Holm L. et. al. The effect of protein and carbohydrate supplementation on strength training outcome of rehabilitation in ACL patients. J Orthop Res. 2006 Aug 17; [Epub ahead of print] Related Articles, Links

Patients with anterior cruciate ligament (ACL) injury experience atrophy and weakening of the extensor as well as the hamstrings muscles at the injured leg. Especially, the weakness of the quadriceps muscle has been ascribed to hamper daily physical tasks. The purpose of the present study was therefore to investigate if nutrient supplementation during 12 weeks of conservative rehabilitation strength training could enhance hypertrophy and strength of the quadriceps muscle in ACL-injured patients. Twenty-six ACL-injured men and women were included and randomly distributed into three supplementation groups: Protein + Carbohydrate (PC), Isocaloric-Carbohydrate (IC), or Placebo (PL), ingesting the supplementation immediately after each of 36 training sessions. Determined from images of thigh cross-sections (magnetic resonance imaging) the hypertrophy of the quadriceps muscle differed significantly between groups at the distal part, with the PC group demonstrating the largest hypertrophy. Peak torque of the quadriceps muscle at constant velocity 60 degrees . s(-1) was significantly elevated in the PC group only, and the time to reach peak torque tended to decrease as well only in the PC group. The results from this study demonstrate that restoration of the distal vasti muscle mass and knee extension muscle strength with resistance training is promoted further by protein-containing nutrient supplementation immediately after single exercise sessions. Thus, exercise-related protein supplementation may seem important for surgery-related rehabilitation of skeletal muscle.

My comments: Ok, sort of a random study but I thought it was interesting. When people get injured and have to curtail training, a very common tendency is to cut calories (especially carbohydrates) due to fear of fat gain with reduced training.

However, for a number of reasons that's probably not a good idea. The single most important of which is that the body can't optimally repair itself if you're not in an anabolic state (which means at least maintenance calories if not a bit higher).

This study sort of expands that by looking at the impact of post-workout carbs/protein done after ACL rehab training. For 12 weeks, while performing 3X/week rehab exercise, subjects received either a protein/carb/fat drink (10 grams protein, 7 grams carbs, 3.3 grams fat), a carb drink with identical calories (17 grams carbs, 3.3 grams fat) or a placebo (1.4 gram carbs, 1 gram fat). Although these amounts will seem small to bodybuilders and athletes, it is consistent with other studies on the topic of post-workout nutrition and metabolic effects. The remainder of the diet was uncontrolled but the subjects completed food records (note: this can be notoriously incorrect).

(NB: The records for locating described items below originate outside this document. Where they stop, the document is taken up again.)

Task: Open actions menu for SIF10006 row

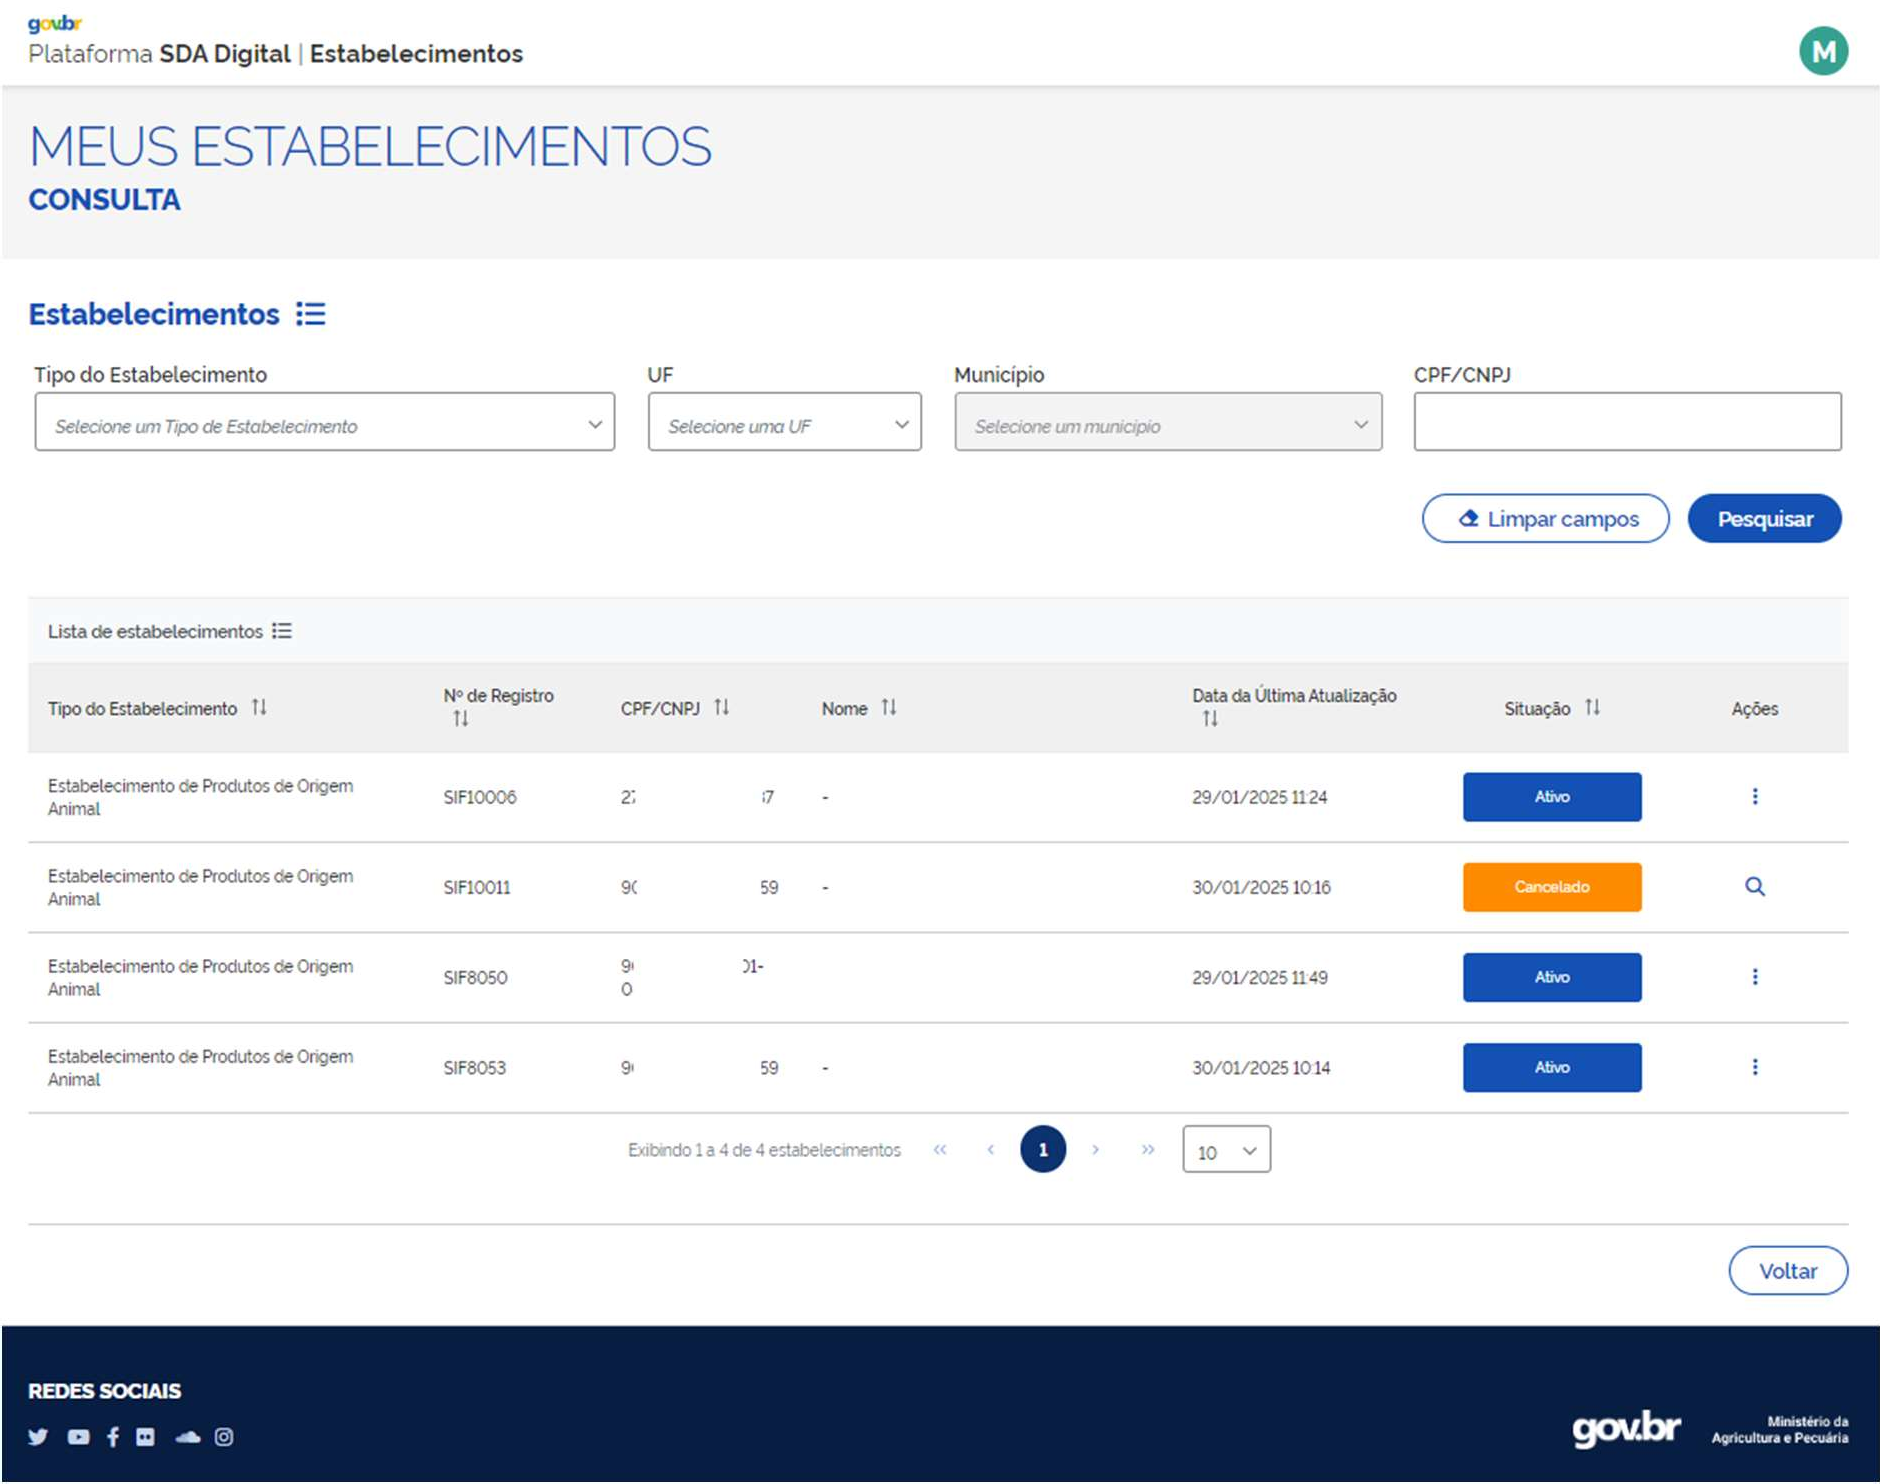Action: [x=1754, y=796]
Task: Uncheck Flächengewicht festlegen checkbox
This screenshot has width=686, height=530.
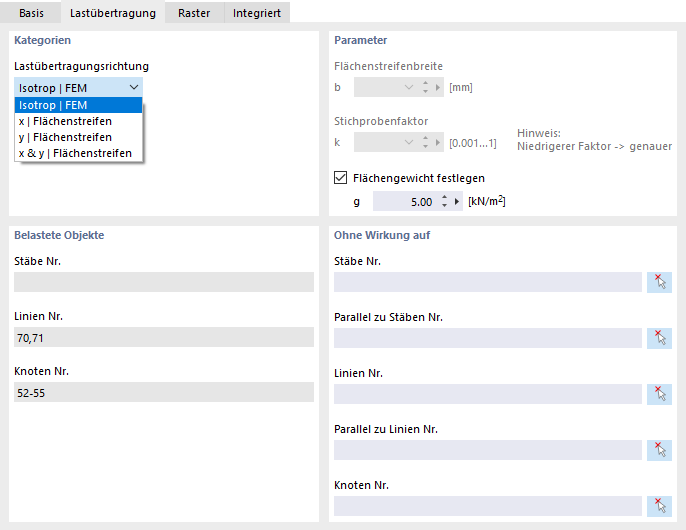Action: click(x=341, y=179)
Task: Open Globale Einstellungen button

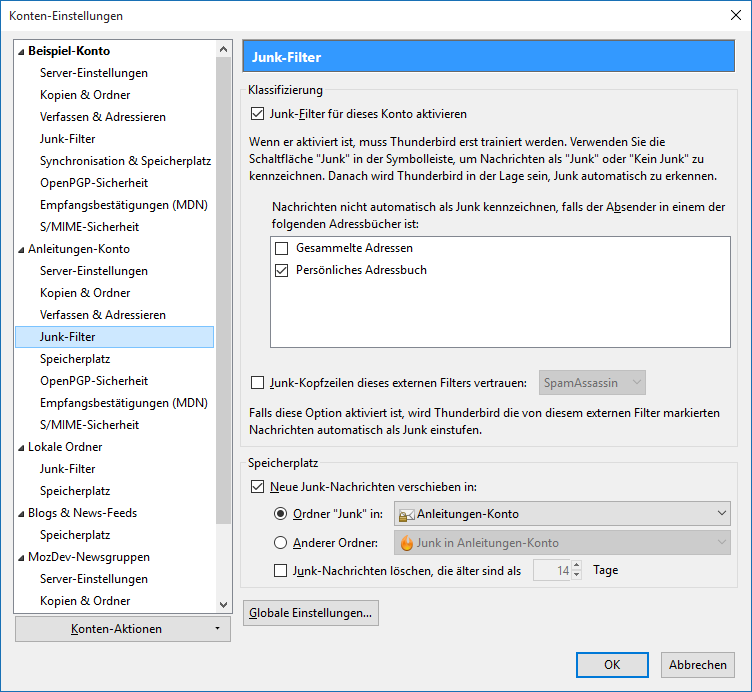Action: pyautogui.click(x=311, y=613)
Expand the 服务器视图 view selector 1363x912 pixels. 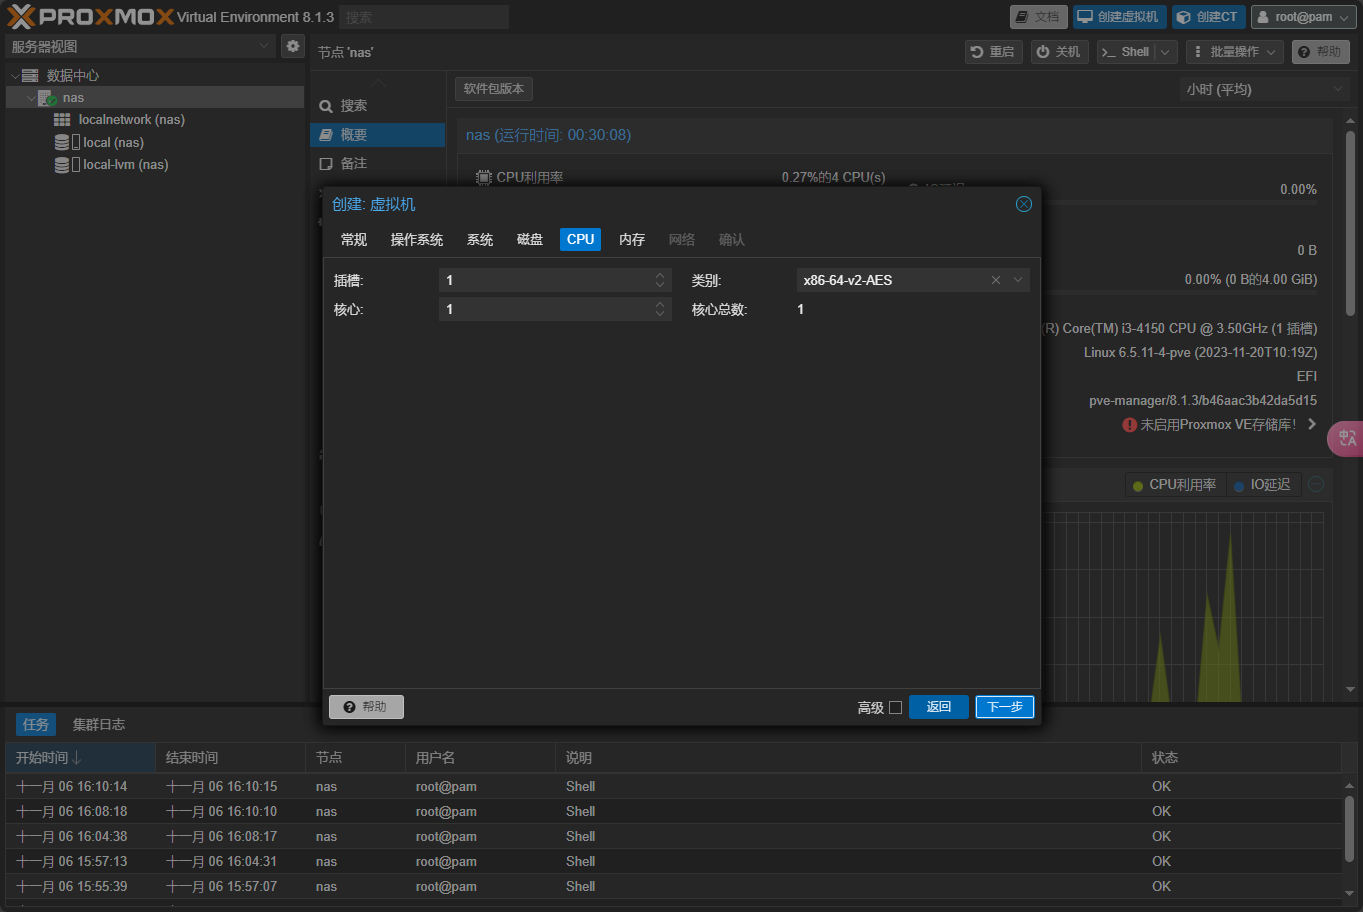(x=264, y=46)
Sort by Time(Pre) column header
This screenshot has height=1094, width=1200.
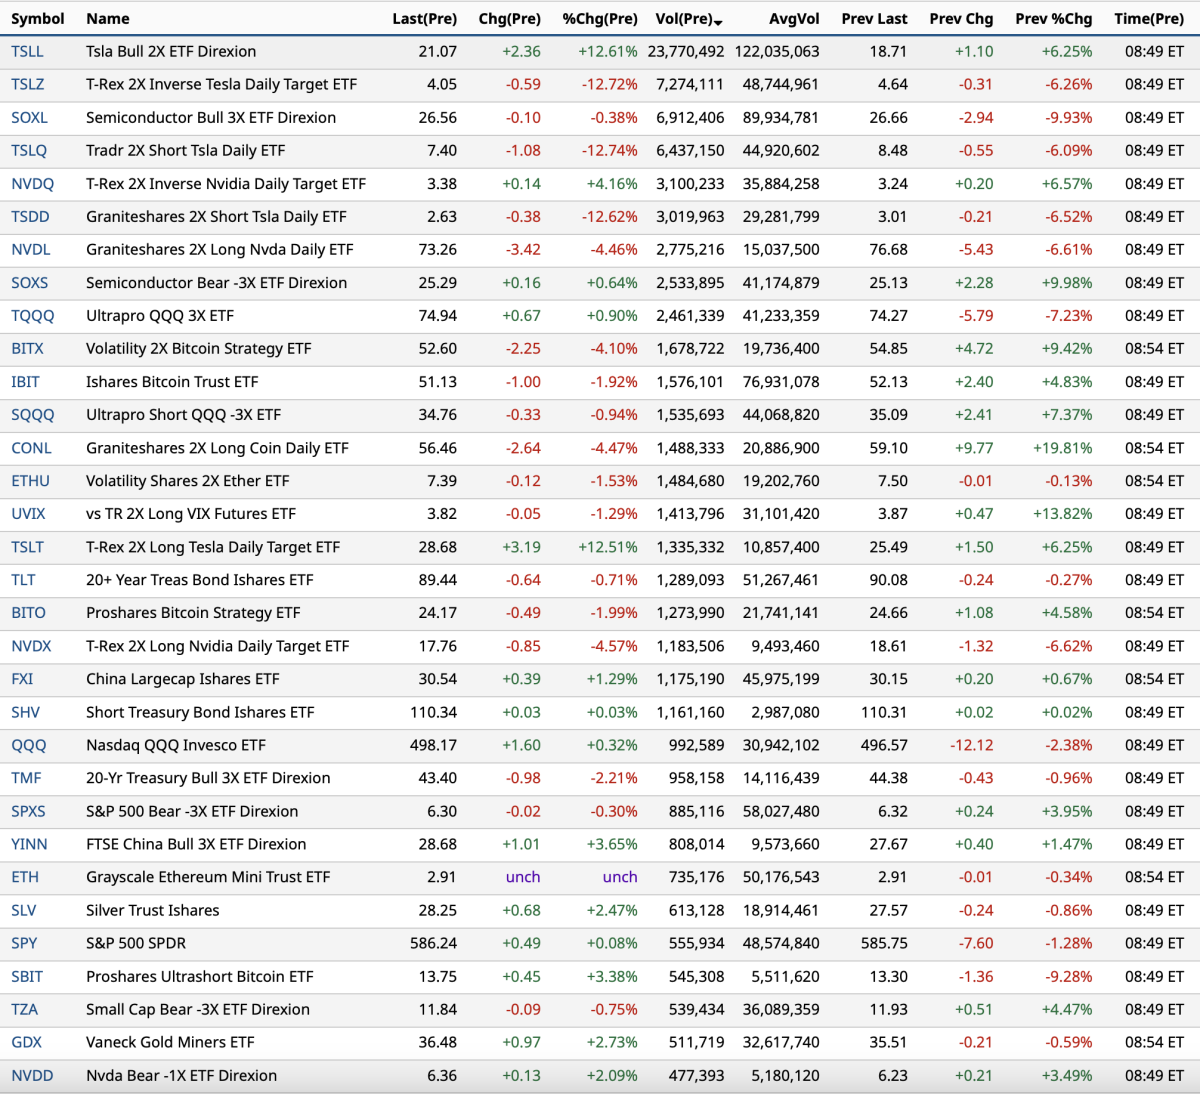pyautogui.click(x=1148, y=19)
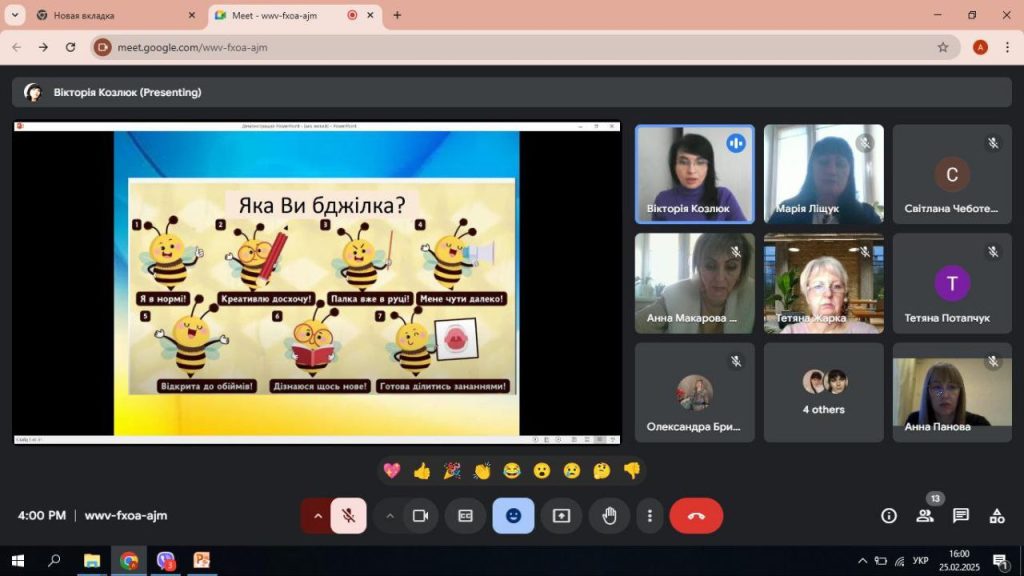Open PowerPoint from the Windows taskbar

tap(201, 561)
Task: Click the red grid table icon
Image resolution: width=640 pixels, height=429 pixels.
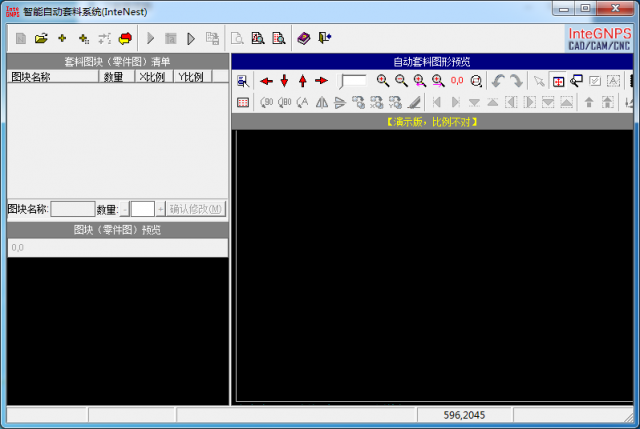Action: [x=243, y=102]
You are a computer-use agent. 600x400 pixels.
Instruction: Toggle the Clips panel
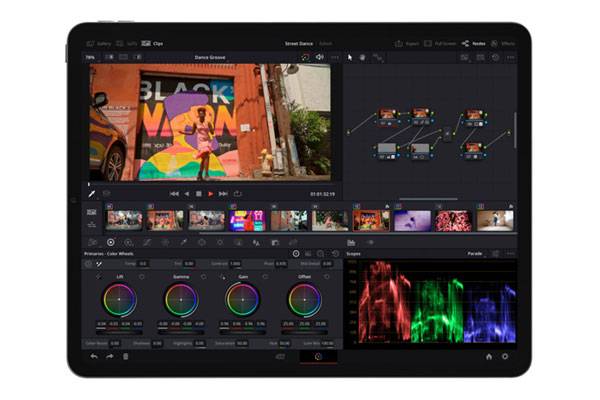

Results wise, the subjects receiving the carb/protein drink showed significantly better gains in terms of muscle mass gains and peak strength compared to either the carb or placebo groups. Based on previous research on the topic, this isn't a surprising finding but it is interesting to note within the context of injury rehab and determining optimal nutrition to support it. The practical applications of this would seem to suggest that at least some attention to post-workout nutrition is important during times of injury and/or rehabilitation. Of course, this is in addition to providing sufficient calories overall to support the healing process. Injuries can take long enough to go away, not providing the body with sufficient nutrients to support the process simply makes it take that much longer.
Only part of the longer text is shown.